━━━━━ TEXT PROVIDED

Teacher commended for cancer charity work

A teacher from Trinity Academy has been recognised at a national awards ceremony for her work in supporting a charity dedicated to saving the lives of people with blood cancer.

Ruth (third right) with her husband Pete Hodgson (right), step-son Jack and Anthony Nolan trustee Fran Burke.

Ruth Beaman, who has taught at Trinity since it opened in 2005, received the high-profile commendation in a ceremony at the Tower of London on 22 November. She came second in the ‘patient champion of the year’ category in the Anthony Nolan Supporter Awards (ANSA).

Ruth, who received a stem cell transplant in 2016 to treat acute myeloid leukaemia, has shown tireless dedication in raising awareness and is recognised as a supporter who has significantly helped the pioneering charity over the past year.

Ruth has used her own experience to raise awareness and was delighted to be recognised by Anthony Nolan as a finalist in the patient champion of the year award.

Ruth said, “I was incredibly humbled to have been nominated, let alone shortlisted and then to be commended. To have had the opportunity to make a difference to at least one person with the work that I have done with Anthony Nolan is one thing, but to make something good out of a terribly horrible situation, that has the potential to destroy your life and the people you care dearly about, is just totally incredible.

━━━━━━━━━━

WORK ORDER 1: In the article about the teacher's cancer charity work, where was the awards ceremony held?
WORK ORDER 2: Continue the article about the teacher's cancer charity work from its last sentence.

━━━━━ SOURCE MATERIAL

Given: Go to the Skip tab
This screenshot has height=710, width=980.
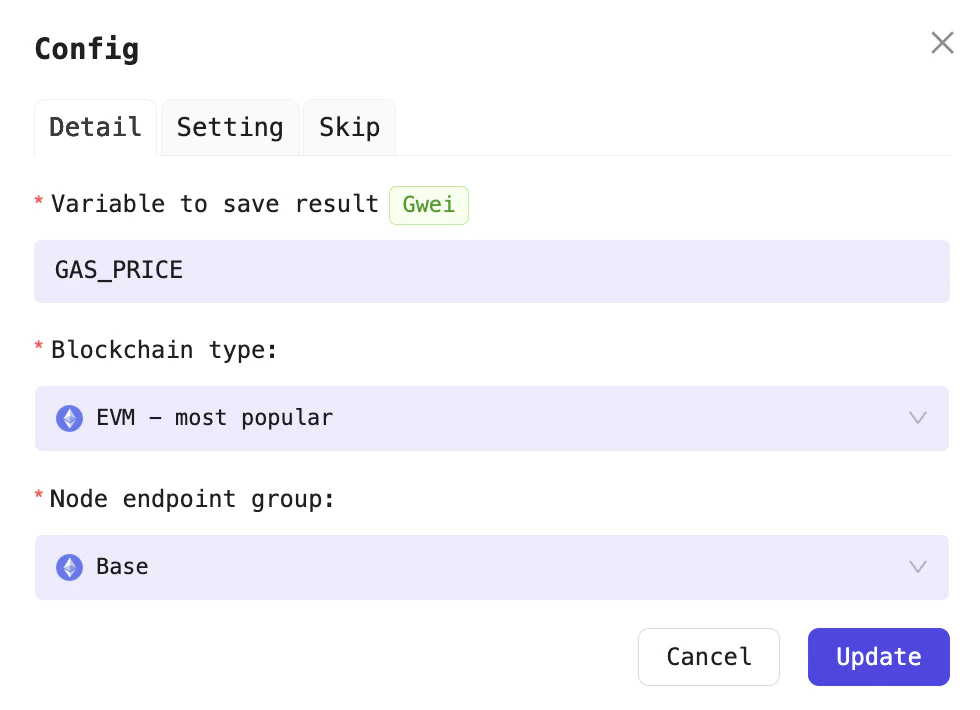Looking at the screenshot, I should point(349,128).
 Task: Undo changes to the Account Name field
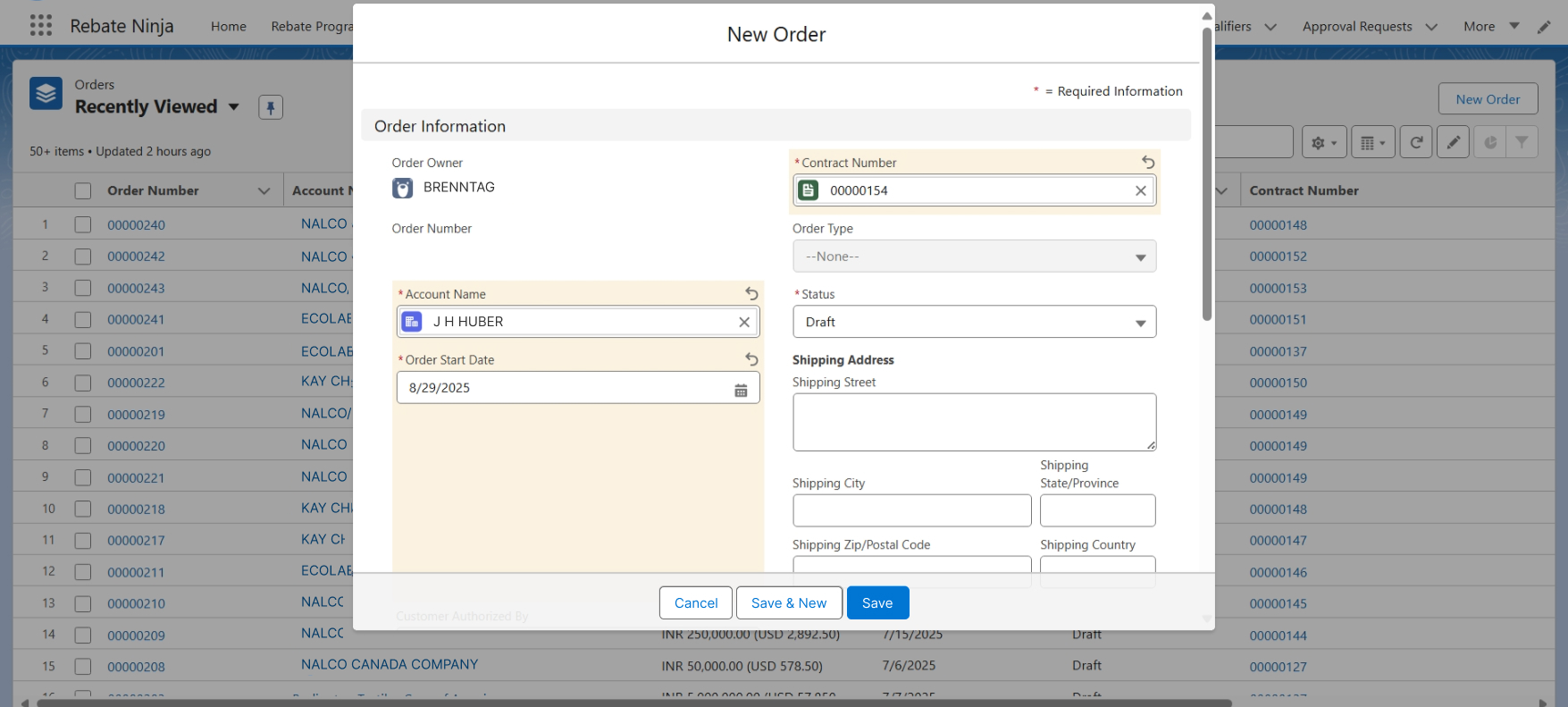[751, 294]
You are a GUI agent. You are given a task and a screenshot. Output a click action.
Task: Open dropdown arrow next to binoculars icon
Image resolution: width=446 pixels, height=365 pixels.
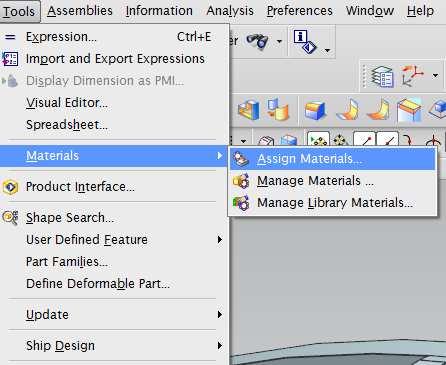tap(279, 41)
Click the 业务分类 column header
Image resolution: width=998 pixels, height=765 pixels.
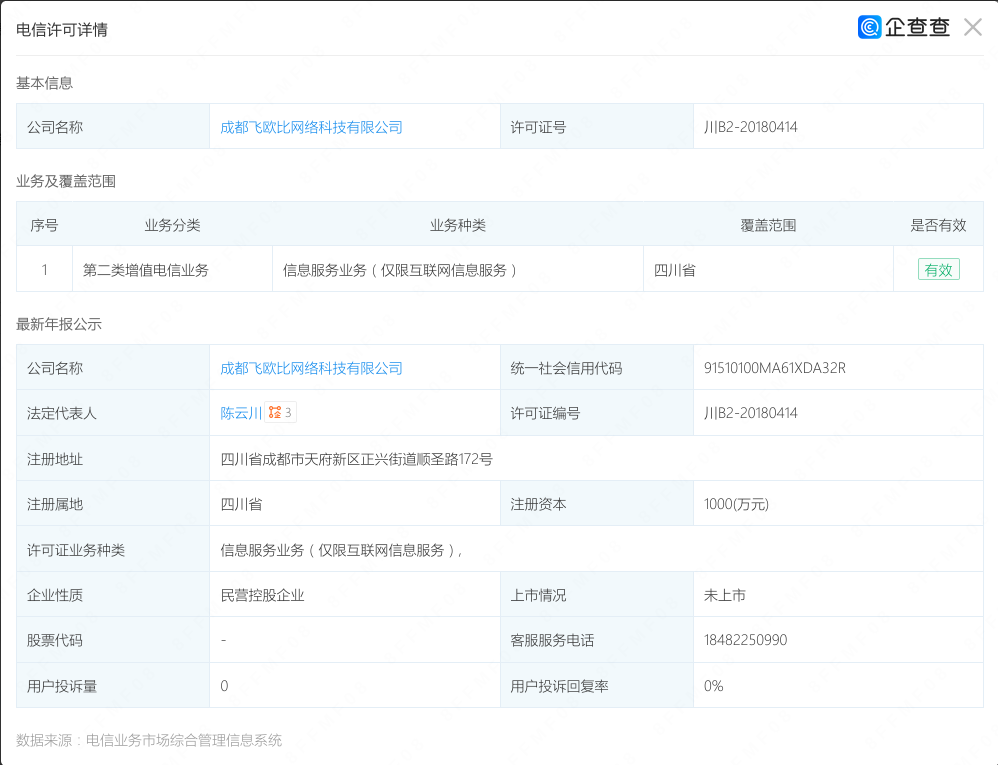click(x=172, y=225)
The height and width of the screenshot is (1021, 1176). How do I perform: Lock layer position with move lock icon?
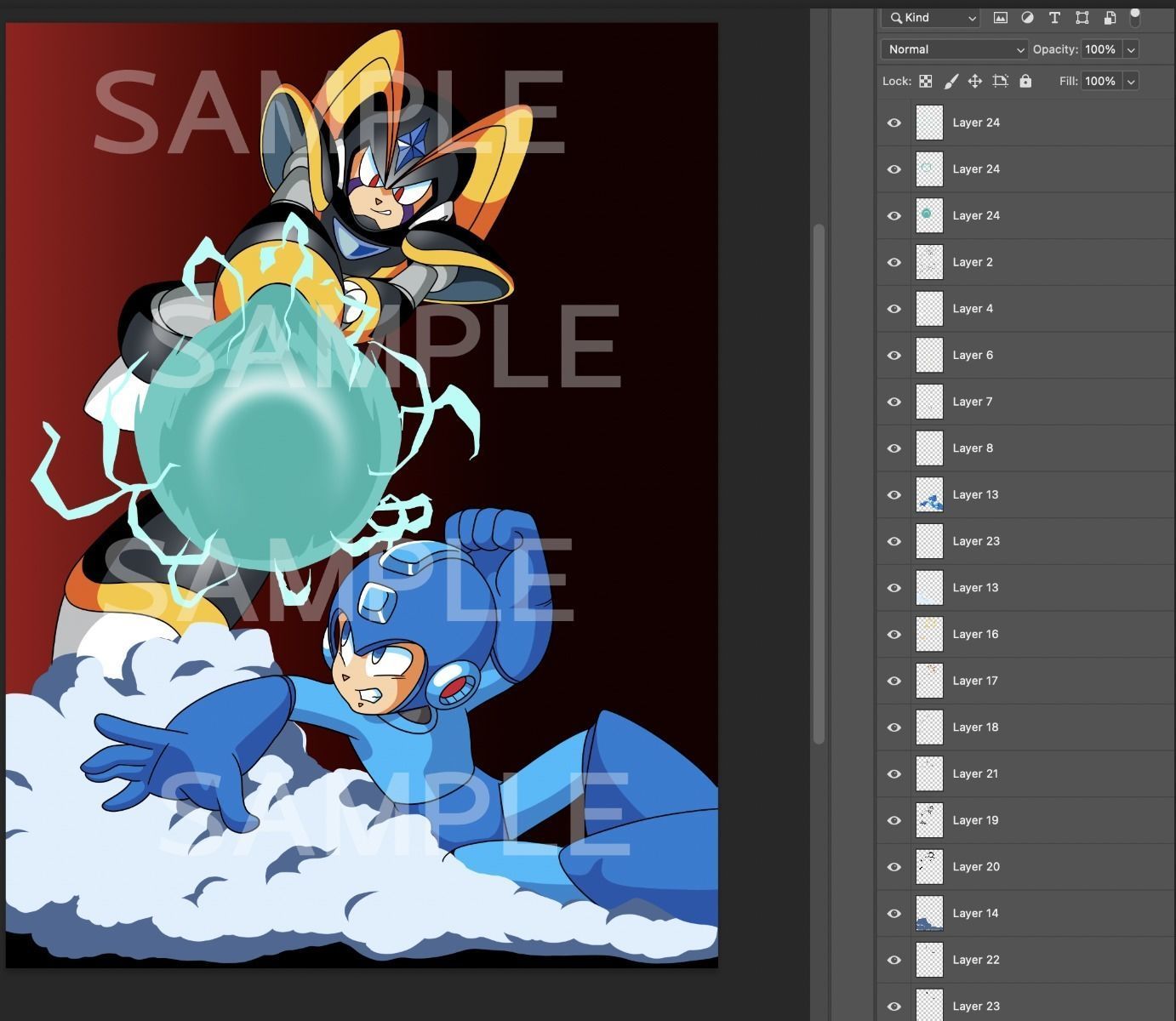975,81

━━━━━━━━━━

EXPECTED OUTPUT 1: At the Tower of London.

EXPECTED OUTPUT 2:
“If I have managed to help one person through all this then I’m really proud to continue. To have my husband and step-son by side to watch me receive the award was amazing and to hear such inspirational stories of the other winners was truly incredible.”

Since receiving her own stem cell transplant, Ruth has supported Anthony Nolan’s work to raise awareness of the care needed after a transplant by participating in the charity’s ‘Who Cares?’ campaign and sharing her story with MPs. Since then, Ruth has gone on to become vice-chair of the Post-Transplant Care Expert Steering Group, a committee designed to provide advice which will improve the treatment, care and support that patients receive after a stem cell transplant.

Ruth with some of her students at Trinity Academy.

Anthony Nolan uses its register to match potential stem cell donors to blood cancer patients in desperate need of a stem cell transplant. It also carries out vital research to make stem cell transplants more successful and supports patients through their transplant journey.

An Anthony Nolan spokesperson said: “The ANSAs gives us the chance to say thank you to the incredible supporters that make our lifesaving work possible.

“The event has been taking place for the past four years, and has seen hundreds of awards presented to deserving fundraisers, families of patients, donors, clinical supporters and journalists, all of whom have supported Anthony Nolan in a number of ways.”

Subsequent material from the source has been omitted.